シェルター(配偶者からの暴力などから逃れてきた女性のための一時避難所)として利用できる施設で,法律に設置根拠があるものとしては,婦人相談所,婦人保護施設,母子生活支援施設がある。婦人相談所は売春防止法(昭和31年法律第118号)に基づき,各都道府県に1か所,婦人保護施設は同じく売春防止法に基づき,全国に50か所(公営23か所,民営27か所(平成18年4月1日現在)),母子生活支援施設は,児童福祉法(昭和22年法律第164号)に基づき,全国に285か所(公立174か所,私立111か所(平成18年3月末現在))がそれぞれ設置されている。

このほかに,民間の団体等が自主的に運営している「民間シェルター」がある。

平成18年11月現在,内閣府が把握している民間シェルター数は31都道府県102か所であり,特定非営利活動法人(以下「NPO法人」という。)や社会福祉法人など法人格を有しているものもあるが,約44%(45施設)(平成17年調査では約44%)は法人格を有していない。

民間シェルターは,被害者の保護や自立支援をきめ細かく行うなど,配偶者からの暴力の被害者支援に関し,先駆的な取組を実施している。

(保護命令の申立て及び発令状況)

配偶者暴力防止法では,被害者の申立てにより,裁判所が加害者に対し接近禁止命令,退去命令を発する保護命令の制度を新設し,この命令違反に対して刑事罰を科すこととしている。

平成16年12月に,配偶者暴力防止法の改正法が施行され,被害者への接近禁止命令と併せて,被害者と同居する未成年の子への接近禁止命令も発令できるようになった。
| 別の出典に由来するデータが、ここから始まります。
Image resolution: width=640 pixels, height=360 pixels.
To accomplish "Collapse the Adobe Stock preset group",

保護命令の申立書に,配偶者暴力相談支援センターの職員または警察職員に相談等を求めた事実等の記載がある場合は,配偶者暴力防止法第14条第2項に基づき,裁判所は配偶者暴力相談支援センター又は警察に対し,被害者が相談等を求めた状況等を記載した書面の提出を求めることとなっている。申立書にこうした事実の記載がない場合は,公証人役場で認証を受けた宣誓供述書を申立書に添付しなければならない。法施行後から平成18年12月末までに終局した保護命令事件1万993件のうち,支援センターへの相談等の事実の記載のみがあったのは2,211件,警察への相談等の事実の記載のみがあったのは4,584件,双方への相談等の事実の記載があったのは3,615件となっている。また,申立書に宣誓供述書が添付されたのは543件となっている。
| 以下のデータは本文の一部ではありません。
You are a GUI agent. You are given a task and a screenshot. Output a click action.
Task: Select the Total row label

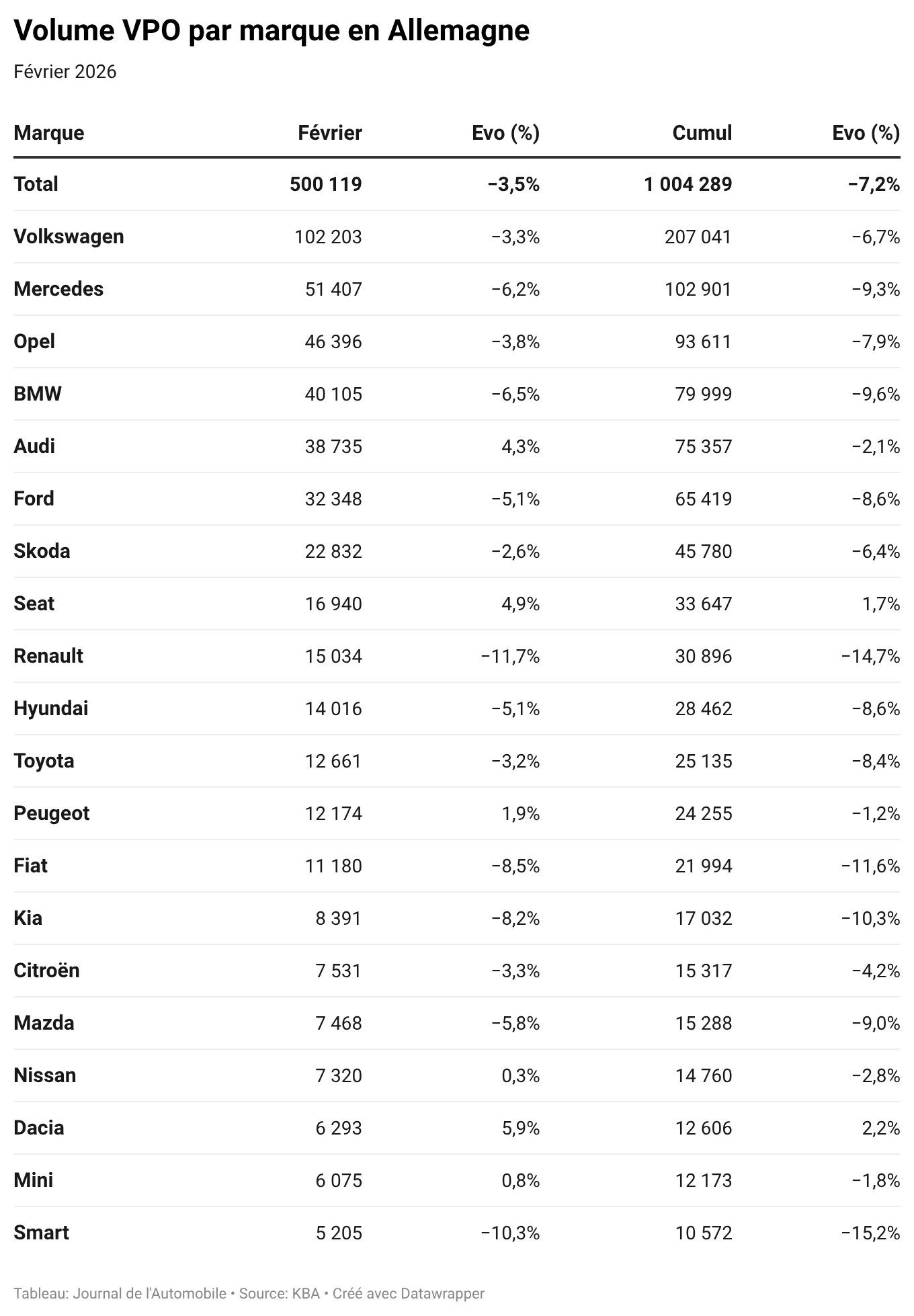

法施行後平成18年12月末までの間に,裁判所に申し立てられた保護命令事件の件数は1万1,055件で,そのうち裁判が終了したのは1万993件となっている。裁判が終了した事件のうち,保護命令が発令された件数は8,785件(80.0%),そのうち被害者に関する保護命令のみ発令されたのは6,184件(70.4%),子への接近禁止命令が発令されたのは2,601件(29.6%)となっている(第1-4-7図)。
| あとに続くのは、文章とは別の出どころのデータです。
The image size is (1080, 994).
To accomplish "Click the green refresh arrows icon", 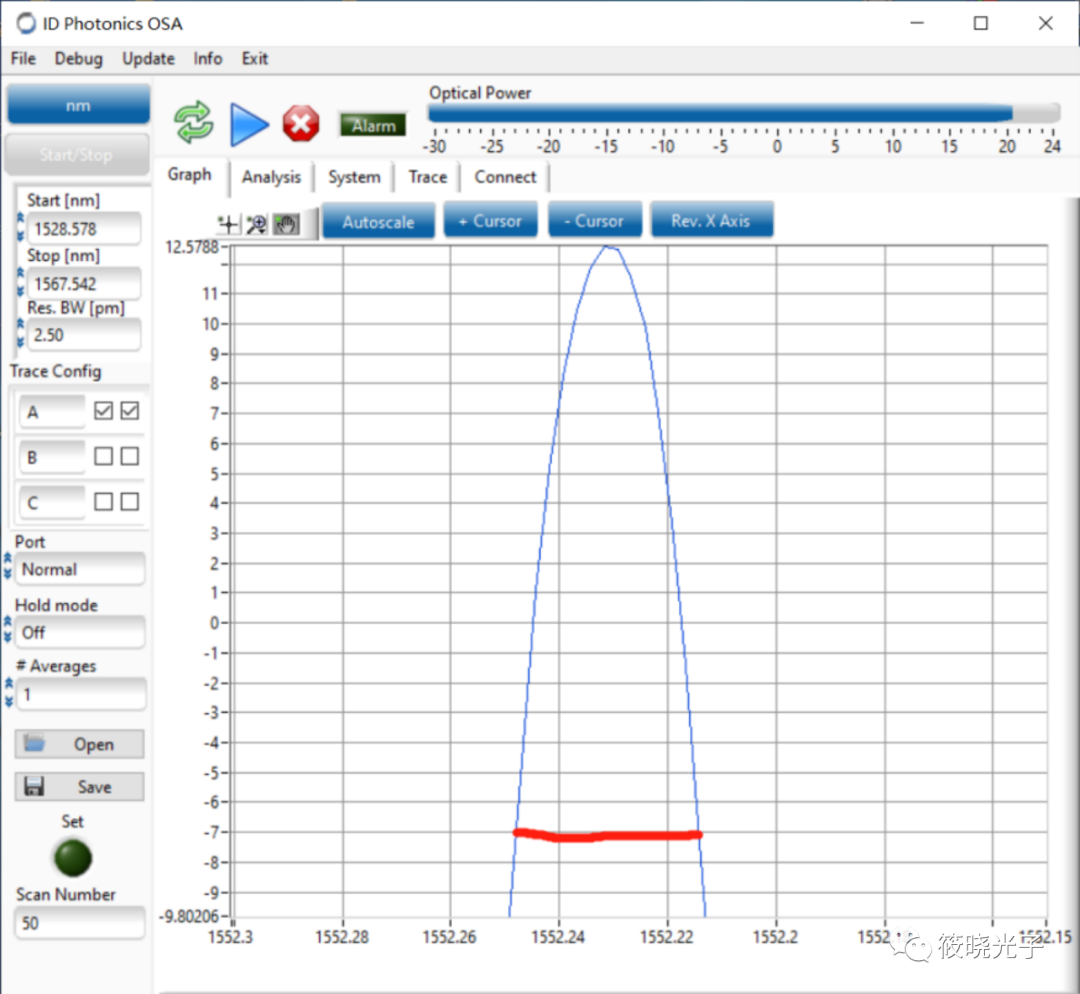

第1-4-7図 配偶者暴力に関する保護命令事件の処理状況 別ウインドウで開きます
第1-4-7図 配偶者暴力に関する保護命令事件の処理状況

法施行後平成18年12月末までの間に保護命令が発令された事件の平均審理期間は12.3日となっている。

なお,法施行後から平成18年12月末までの間の保護命令違反の検挙件数は267件である。